**Stored records:**
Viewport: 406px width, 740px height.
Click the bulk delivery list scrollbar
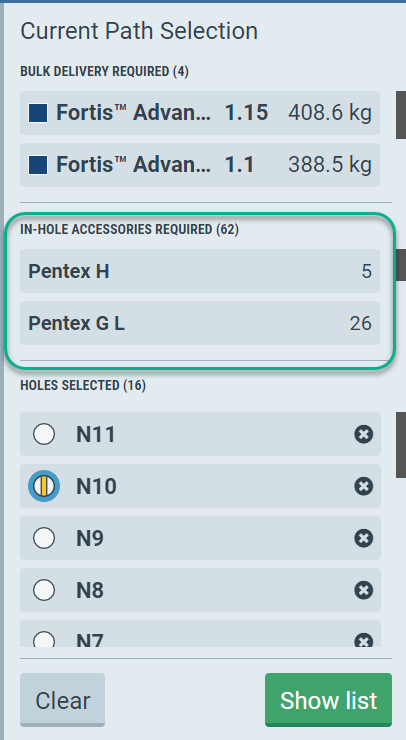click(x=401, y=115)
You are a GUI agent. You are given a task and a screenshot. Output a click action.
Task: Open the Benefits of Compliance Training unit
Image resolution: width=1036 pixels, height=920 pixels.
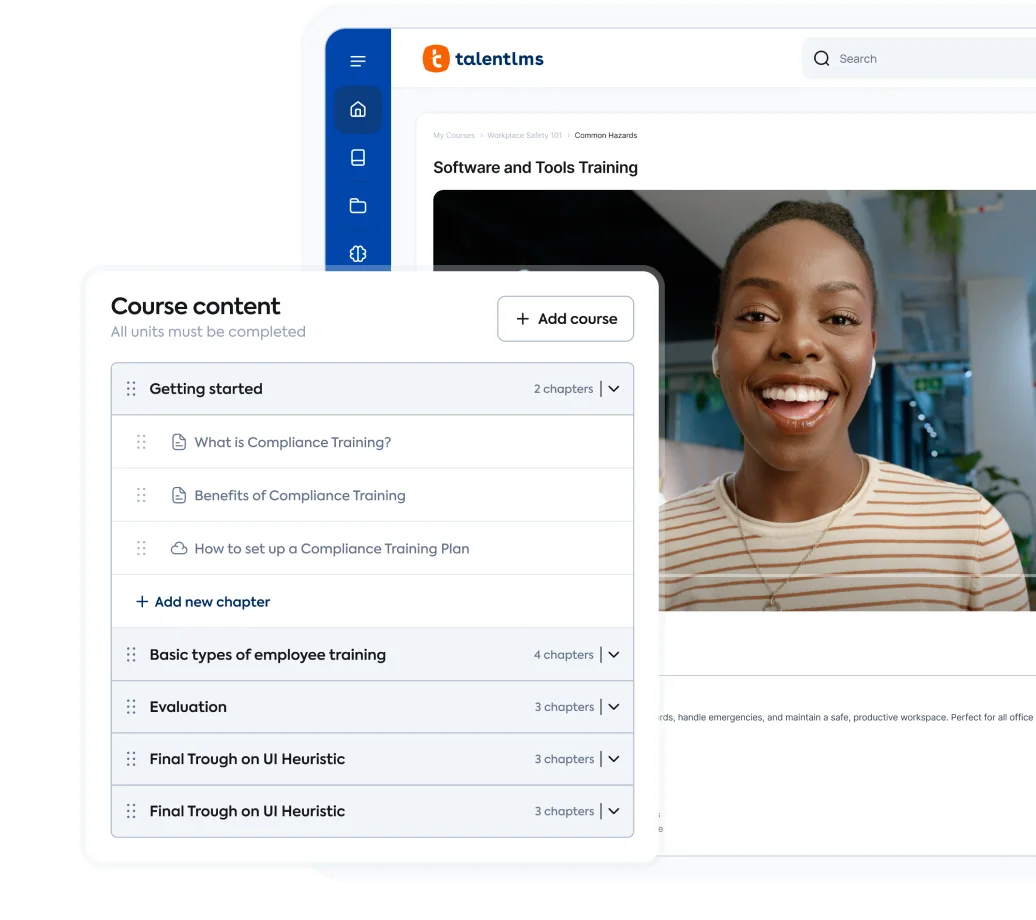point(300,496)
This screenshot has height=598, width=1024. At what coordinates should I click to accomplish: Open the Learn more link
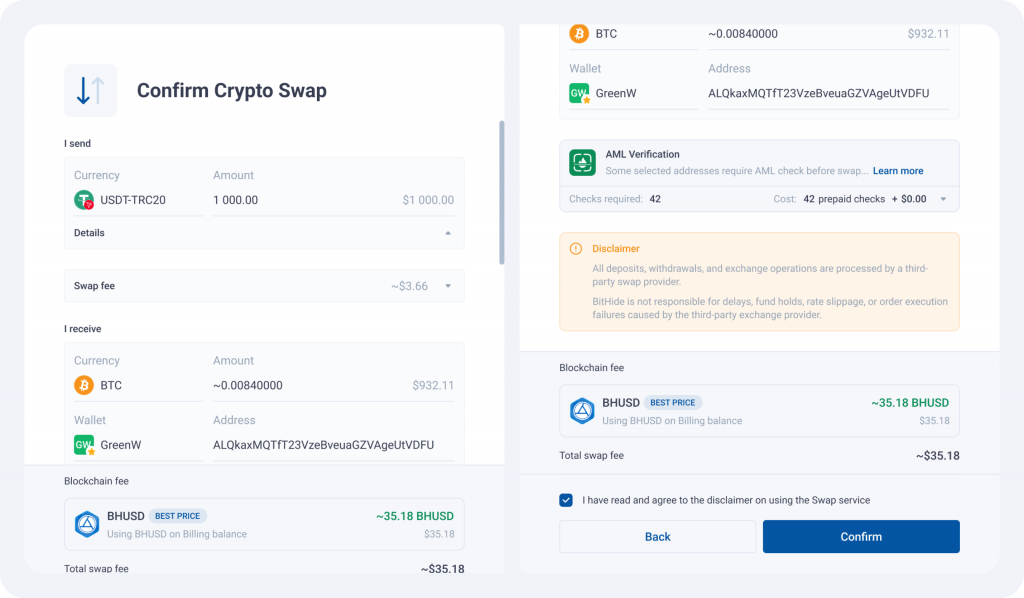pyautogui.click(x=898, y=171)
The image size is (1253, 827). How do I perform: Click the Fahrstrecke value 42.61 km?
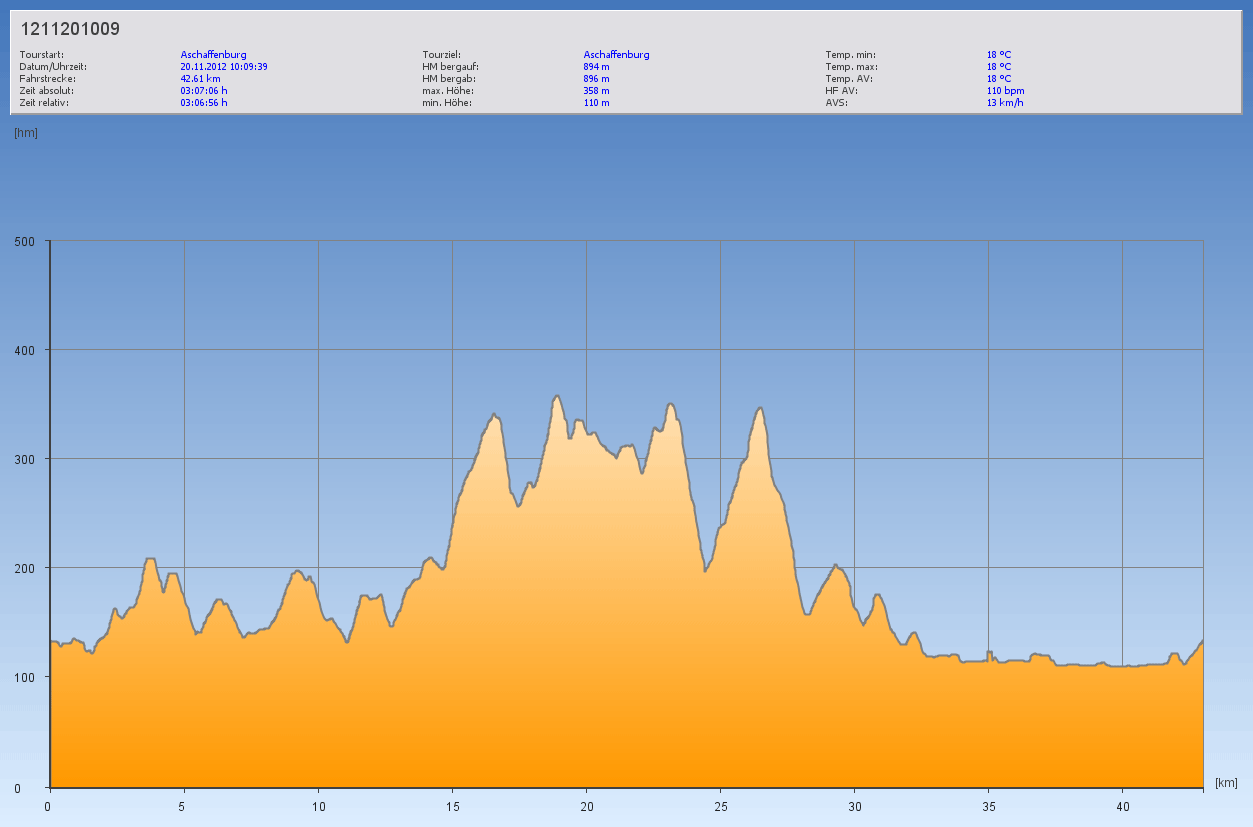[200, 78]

**What you should do:**
Rewrite all of the material above, substituting "screen capture" for every "screenshot" and keeping everything else unchanged. Leave the pictures out.

**The reply:**
Viewport: 406px width, 740px height.
Click the bulk delivery list scrollbar
click(x=401, y=115)
You are a GUI agent. You are given a task and a screen capture. Output a click action.
Task: Open the Benefits of Compliance Training unit
Image resolution: width=1036 pixels, height=920 pixels.
point(300,496)
This screen capture has height=598, width=1024. At what coordinates should I click to accomplish: Open the Learn more link
pyautogui.click(x=898, y=171)
The image size is (1253, 827). How do I perform: Click the Fahrstrecke value 42.61 km?
[200, 78]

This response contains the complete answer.